Fragmento para leer:

◆ ◆ ◆ ◆

«Nadie aprecia un bien hasta que lo ve perdido.»
Refrán popular
Hay tantas cosas en la vida dadas por seguras, que ni siquiera reparamos en ellas.
Generalmente, al iniciar el día; la mayoría de nosotros enseguida activa el piloto automático para comenzar a hacer nuestras mil y un tareas. A lo largo de esas horas, ni siquiera imaginamos la hermosa, precisa y compleja coreografía que nuestro cerebro coordina para que cada uno de los movimientos que estamos realizando sea posible.
Por ejemplo, algo tan sencillo como lavarnos los dientes.
Hace casi cuatro años una mañana encontré con que ya no podía hacerlo. Mi cerebro dictaba: «–Mano, mueve el cepillo» y la mano, como si nada. Rápidamente comencé a advertir como mi muñeca izquierda se volvía cada vez más insumisa.

◆ ◆ ◆ ◆

[Entradas tomadas de una colección]
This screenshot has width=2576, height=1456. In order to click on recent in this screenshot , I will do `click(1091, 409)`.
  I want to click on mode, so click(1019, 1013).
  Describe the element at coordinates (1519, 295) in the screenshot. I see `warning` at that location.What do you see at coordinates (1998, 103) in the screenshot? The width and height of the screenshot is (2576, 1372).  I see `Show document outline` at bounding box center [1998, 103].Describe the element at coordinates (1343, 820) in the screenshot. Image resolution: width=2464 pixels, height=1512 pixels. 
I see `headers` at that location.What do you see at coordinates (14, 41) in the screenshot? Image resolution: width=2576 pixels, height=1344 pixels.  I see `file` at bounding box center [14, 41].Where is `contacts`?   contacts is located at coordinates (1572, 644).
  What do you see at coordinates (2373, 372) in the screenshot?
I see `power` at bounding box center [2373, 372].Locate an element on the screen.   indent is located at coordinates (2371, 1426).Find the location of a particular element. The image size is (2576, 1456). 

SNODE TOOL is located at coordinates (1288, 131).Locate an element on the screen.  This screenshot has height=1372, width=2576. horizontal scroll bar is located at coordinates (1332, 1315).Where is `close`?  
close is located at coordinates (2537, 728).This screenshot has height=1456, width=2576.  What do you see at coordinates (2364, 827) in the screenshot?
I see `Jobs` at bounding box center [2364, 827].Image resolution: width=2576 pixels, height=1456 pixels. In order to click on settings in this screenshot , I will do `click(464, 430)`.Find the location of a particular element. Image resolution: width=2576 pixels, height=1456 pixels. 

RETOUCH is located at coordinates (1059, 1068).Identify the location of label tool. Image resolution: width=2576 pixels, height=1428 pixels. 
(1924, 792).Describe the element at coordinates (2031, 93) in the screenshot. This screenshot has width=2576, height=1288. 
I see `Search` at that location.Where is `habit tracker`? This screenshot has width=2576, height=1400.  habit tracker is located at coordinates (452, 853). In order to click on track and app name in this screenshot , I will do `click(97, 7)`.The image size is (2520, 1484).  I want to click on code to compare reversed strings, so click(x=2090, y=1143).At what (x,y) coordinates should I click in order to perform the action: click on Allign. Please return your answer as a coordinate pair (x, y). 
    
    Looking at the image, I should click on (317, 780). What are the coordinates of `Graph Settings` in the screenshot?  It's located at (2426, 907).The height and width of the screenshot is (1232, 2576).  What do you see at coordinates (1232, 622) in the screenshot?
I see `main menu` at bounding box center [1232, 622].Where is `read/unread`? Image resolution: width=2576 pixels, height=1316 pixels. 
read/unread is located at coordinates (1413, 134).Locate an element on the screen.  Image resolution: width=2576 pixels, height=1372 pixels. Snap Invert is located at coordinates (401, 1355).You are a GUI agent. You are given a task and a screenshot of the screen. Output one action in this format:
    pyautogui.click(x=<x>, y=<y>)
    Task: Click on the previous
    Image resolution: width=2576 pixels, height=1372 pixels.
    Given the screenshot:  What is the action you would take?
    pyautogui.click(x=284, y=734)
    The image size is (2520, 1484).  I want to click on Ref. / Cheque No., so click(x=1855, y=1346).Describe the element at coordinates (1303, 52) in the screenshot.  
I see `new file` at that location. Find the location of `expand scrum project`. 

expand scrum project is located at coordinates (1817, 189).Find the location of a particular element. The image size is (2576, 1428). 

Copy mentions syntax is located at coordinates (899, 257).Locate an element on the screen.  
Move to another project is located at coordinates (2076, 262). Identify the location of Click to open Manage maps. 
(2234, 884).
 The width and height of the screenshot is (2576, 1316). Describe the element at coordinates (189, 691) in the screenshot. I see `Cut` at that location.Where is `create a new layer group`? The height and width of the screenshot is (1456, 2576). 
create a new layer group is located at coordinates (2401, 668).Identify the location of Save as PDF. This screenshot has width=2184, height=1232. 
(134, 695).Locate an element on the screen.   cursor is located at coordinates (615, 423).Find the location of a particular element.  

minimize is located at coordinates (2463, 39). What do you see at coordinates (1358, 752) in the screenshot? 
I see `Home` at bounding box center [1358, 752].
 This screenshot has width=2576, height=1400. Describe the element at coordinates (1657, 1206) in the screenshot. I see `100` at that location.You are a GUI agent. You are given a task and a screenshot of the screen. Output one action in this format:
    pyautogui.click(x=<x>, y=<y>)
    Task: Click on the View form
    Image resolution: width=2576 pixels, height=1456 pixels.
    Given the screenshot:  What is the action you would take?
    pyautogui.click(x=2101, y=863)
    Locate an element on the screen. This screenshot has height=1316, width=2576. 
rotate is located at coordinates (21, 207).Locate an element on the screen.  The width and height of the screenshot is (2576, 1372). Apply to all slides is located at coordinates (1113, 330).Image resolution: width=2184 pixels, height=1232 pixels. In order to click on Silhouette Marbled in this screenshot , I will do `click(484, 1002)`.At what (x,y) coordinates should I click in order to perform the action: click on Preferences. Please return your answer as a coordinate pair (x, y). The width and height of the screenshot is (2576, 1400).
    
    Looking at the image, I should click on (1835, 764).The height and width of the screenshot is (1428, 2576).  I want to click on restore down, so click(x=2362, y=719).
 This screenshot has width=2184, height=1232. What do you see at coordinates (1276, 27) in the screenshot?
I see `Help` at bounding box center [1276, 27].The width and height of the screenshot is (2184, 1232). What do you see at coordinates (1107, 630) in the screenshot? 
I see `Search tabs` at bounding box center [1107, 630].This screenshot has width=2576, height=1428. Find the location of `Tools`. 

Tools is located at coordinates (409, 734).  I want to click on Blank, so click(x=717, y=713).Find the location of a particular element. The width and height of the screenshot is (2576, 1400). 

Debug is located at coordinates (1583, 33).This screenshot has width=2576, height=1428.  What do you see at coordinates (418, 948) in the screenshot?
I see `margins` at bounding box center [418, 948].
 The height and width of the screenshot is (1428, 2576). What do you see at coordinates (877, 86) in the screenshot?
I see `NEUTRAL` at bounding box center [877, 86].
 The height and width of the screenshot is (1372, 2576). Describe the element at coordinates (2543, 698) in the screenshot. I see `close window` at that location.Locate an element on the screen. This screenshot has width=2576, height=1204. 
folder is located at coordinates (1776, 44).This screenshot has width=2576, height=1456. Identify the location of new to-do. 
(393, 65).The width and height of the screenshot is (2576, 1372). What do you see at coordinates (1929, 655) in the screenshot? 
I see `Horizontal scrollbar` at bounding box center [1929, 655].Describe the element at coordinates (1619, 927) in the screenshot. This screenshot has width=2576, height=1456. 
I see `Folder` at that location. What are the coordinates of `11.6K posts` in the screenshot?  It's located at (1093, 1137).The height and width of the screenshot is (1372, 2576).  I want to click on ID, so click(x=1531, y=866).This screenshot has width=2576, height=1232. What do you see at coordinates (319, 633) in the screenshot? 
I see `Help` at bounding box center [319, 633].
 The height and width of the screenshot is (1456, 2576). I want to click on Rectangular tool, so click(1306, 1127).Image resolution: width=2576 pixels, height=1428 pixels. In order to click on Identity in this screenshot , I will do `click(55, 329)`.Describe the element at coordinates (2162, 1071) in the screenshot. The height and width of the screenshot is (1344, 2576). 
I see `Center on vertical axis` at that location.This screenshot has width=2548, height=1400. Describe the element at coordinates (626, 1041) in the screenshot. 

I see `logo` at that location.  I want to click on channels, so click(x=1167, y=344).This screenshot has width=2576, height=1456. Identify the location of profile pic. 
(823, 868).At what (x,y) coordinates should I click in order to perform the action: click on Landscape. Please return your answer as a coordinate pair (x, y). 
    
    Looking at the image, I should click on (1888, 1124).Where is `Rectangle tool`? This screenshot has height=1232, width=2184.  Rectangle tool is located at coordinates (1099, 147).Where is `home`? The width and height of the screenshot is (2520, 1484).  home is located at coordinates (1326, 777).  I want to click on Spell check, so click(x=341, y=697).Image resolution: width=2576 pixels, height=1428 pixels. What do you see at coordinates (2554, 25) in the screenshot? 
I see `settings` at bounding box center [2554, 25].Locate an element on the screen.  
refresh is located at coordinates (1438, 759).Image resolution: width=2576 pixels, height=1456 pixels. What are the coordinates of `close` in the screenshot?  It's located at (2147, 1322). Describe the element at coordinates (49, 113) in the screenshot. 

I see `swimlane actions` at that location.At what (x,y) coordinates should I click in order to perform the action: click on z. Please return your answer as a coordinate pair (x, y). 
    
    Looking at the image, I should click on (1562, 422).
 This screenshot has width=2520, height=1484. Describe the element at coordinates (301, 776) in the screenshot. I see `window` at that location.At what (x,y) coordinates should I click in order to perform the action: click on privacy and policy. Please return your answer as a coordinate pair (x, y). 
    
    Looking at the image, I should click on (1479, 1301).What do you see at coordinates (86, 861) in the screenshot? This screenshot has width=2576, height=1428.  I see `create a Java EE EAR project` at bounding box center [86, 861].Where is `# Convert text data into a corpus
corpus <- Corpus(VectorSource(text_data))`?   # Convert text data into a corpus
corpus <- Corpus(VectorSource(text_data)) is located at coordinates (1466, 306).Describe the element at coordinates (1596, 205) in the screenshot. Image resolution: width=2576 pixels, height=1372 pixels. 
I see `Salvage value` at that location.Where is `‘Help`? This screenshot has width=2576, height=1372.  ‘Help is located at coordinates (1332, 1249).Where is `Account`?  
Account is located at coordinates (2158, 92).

◆ ◆ ◆ ◆

Tu objetivo:
Indica si cada afirmación concuerda con el fragmento para leer: (a) la dificultad para lavarse los dientes comenzó hace casi cuatro años; (b) la muñeca que se volvía insumisa era la derecha; (c) la mayoría activa el piloto automático al terminar el día. Responde sí o no y cita las palabras del fragmento que lo deciden. Las entradas no intervienen en este ejercicio.

Zona de respuesta:
(a) Sí: «Hace casi cuatro años una mañana encontré con que ya no podía hacerlo.»
(b) No: «mi muñeca izquierda se volvía cada vez más insumisa.»
(c) No: «al iniciar el día; la mayoría de nosotros enseguida activa el piloto automático»